LLM Fundamentals That Actually Matter in Production
There is no shortage of content explaining how large language models work. Attention mechanisms, transformer architecture, pre training objectives. These are important if you are building models. But most engineers are not building models. They are building products on top of them. And the fundamentals that matter in production are not the same ones that matter in a research paper.
This is what I wish someone had told me before I started working with LLMs in production systems: the things that determine whether your product works have very little to do with how the model was trained, and everything to do with how you use it.
Tokens are not words
This sounds basic, but it trips up more engineers than you would expect. LLMs do not process words. They process tokens, which are subword units determined by the model's tokenizer. The word "unhappiness" might be three tokens. A simple URL might be ten. This matters because context windows are measured in tokens, not words. Costs are measured in tokens. Latency scales with tokens. If you are building a system that processes user input, you need to think in tokens, not characters or words. Ignoring this leads to truncated inputs, unexpected costs, and silent failures where your system quietly drops the end of a long document because it exceeded the context window.

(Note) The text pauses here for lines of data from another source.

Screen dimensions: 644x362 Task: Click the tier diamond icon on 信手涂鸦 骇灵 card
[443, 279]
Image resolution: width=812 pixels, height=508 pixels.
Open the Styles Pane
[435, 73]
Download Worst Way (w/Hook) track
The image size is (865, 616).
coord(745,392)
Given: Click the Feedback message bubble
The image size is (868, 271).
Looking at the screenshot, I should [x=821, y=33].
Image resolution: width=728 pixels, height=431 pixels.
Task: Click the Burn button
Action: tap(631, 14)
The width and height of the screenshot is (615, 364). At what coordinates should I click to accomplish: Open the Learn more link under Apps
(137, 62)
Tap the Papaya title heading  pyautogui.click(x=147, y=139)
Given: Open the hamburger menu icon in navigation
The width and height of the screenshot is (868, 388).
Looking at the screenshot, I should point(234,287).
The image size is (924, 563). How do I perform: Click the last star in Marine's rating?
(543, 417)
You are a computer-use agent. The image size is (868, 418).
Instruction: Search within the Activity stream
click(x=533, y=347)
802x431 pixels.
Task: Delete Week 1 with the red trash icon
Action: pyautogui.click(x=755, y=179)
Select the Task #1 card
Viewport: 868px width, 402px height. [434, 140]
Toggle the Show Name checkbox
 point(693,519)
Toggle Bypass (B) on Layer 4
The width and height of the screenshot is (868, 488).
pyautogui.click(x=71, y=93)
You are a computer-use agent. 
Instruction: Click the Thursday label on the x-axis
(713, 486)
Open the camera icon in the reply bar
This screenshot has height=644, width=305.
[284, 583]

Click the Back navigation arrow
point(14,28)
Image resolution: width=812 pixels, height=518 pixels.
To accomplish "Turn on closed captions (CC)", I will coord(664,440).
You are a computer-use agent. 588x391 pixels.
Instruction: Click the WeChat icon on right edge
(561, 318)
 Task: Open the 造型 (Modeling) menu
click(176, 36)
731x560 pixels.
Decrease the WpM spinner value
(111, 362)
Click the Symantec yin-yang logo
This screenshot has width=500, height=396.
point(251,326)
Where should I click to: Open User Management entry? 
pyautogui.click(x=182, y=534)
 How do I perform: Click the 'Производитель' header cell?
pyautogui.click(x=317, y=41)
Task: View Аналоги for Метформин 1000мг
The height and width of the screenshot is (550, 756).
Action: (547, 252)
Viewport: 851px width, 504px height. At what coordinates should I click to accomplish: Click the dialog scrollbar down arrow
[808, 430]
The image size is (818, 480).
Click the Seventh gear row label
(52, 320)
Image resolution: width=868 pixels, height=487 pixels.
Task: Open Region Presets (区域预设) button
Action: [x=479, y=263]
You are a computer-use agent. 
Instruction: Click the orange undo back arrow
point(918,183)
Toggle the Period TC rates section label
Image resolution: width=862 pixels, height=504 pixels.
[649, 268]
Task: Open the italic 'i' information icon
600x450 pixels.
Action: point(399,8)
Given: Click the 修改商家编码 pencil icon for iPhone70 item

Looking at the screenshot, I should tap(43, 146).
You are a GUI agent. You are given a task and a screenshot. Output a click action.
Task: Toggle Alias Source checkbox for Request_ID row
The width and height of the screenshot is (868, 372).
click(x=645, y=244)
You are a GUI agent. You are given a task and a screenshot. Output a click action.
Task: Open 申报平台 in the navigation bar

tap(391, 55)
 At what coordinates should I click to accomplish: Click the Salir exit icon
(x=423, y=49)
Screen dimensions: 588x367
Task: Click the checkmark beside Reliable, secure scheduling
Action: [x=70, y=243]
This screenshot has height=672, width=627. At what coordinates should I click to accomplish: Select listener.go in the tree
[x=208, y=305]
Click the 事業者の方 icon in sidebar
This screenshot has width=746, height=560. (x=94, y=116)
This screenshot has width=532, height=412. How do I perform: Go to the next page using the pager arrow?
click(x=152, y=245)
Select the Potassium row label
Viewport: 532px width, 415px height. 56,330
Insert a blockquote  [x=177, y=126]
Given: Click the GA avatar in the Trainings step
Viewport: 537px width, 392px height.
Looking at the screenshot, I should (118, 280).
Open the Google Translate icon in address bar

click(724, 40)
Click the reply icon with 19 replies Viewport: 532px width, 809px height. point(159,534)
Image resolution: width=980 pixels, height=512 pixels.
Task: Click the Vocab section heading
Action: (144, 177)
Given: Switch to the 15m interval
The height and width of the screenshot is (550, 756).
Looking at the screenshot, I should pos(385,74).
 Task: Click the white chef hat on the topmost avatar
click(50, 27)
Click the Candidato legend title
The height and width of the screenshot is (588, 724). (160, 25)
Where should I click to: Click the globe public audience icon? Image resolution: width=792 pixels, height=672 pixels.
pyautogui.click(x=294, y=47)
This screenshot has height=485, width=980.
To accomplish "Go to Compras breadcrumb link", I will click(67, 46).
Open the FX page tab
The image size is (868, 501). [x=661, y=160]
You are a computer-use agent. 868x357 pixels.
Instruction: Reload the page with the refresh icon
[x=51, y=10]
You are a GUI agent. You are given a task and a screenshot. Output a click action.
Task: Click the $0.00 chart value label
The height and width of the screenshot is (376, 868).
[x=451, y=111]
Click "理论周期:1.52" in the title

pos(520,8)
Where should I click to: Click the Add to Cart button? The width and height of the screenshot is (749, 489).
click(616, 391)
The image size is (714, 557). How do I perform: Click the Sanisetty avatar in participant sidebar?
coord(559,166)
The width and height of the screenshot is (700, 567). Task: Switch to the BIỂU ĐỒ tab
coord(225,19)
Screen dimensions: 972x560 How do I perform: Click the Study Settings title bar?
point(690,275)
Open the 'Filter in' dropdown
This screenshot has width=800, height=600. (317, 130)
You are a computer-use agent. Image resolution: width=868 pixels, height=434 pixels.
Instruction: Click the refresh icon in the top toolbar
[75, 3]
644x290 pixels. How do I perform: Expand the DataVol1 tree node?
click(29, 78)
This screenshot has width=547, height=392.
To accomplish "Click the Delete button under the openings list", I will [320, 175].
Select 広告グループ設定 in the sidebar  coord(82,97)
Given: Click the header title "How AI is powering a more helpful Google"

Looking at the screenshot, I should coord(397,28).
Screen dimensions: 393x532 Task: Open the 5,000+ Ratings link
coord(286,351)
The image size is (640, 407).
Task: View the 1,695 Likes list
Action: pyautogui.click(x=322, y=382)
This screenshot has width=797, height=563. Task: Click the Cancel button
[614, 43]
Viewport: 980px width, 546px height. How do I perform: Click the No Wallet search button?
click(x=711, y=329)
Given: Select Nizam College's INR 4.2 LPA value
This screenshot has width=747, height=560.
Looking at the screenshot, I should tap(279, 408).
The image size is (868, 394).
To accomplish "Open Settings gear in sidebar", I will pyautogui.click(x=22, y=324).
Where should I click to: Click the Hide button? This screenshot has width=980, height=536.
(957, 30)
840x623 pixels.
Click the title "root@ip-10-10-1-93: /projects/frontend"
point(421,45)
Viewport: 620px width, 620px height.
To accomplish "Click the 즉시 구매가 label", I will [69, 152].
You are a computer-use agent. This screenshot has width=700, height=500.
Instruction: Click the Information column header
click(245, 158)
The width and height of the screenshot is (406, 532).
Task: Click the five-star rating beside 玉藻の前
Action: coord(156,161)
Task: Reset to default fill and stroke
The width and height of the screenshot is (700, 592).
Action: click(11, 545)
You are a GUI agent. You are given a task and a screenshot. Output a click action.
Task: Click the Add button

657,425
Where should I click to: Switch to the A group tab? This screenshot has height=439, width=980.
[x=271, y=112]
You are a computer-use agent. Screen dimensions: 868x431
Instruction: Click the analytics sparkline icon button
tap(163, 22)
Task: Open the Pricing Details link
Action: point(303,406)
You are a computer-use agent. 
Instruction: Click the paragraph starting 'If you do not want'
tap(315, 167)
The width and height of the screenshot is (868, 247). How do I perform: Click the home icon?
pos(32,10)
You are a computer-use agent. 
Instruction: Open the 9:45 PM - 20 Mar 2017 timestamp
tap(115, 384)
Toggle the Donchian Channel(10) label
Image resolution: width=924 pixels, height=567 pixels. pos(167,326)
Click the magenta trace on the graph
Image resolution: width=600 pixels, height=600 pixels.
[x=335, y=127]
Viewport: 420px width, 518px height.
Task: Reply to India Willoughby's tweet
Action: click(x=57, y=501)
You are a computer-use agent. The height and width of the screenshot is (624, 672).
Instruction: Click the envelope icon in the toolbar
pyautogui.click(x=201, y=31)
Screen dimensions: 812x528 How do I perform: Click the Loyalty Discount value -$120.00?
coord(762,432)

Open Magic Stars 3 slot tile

Context windows are a constraint, not a feature
Marketing materials love to advertise large context windows. 128k tokens. A million tokens. Engineers sometimes interpret this as "you can throw everything in and the model will figure it out." It will not. Larger context windows do not mean the model pays equal attention to everything inside them. In practice, information in the middle of a very long context gets less attention than information at the beginning or end. This is not a bug, it is a property of how attention works. If your system relies on the model finding a specific detail buried in a 100 page document, you are building on shaky ground. Retrieval, chunking, and careful context construction matter far more than raw window size.
Prompts are code
Most engineering teams treat prompts as configuration. A string that someone writes, tests manually a few times, and ships. This is a mistake. Prompts are the interface between your system and the model. They are as critical as any API contract. And they are fragile. Small changes in wording can produce meaningfully different outputs. Adding or removing a single example can shift behavior. A prompt that works perfectly in testing can fail in production when it encounters input patterns you did not anticipate.
Treat prompts like code. Version them. Test them systematically. Review changes. Build evaluation pipelines that catch regressions before your users do. The teams that do this well ship faster and break less. The teams that do not spend their time debugging mysterious production issues that trace back to a prompt edit someone made on a Friday afternoon.
Evaluation is the hardest problem
Ask any team building with LLMs what their biggest challenge is, and if they are being honest, it is evaluation. How do you know if your system is getting better or worse? Traditional software has clear correctness criteria. A function returns the right value or it does not. LLM outputs exist on a spectrum. They can be partially correct, technically accurate but unhelpful, fluent but wrong, or correct but formatted in a way that breaks your downstream system.
You need evaluation at multiple levels. Automated metrics give you coverage but miss nuance. Human evaluation gives you quality but does not scale. LLM based evaluation (using one model to judge another) is increasingly common but introduces its own biases. There is no single right answer. But having no evaluation strategy at all, which is where many teams start, means you are flying blind. Every production LLM system needs at minimum a way to detect regressions, a set of representative test cases, and a feedback loop from real usage.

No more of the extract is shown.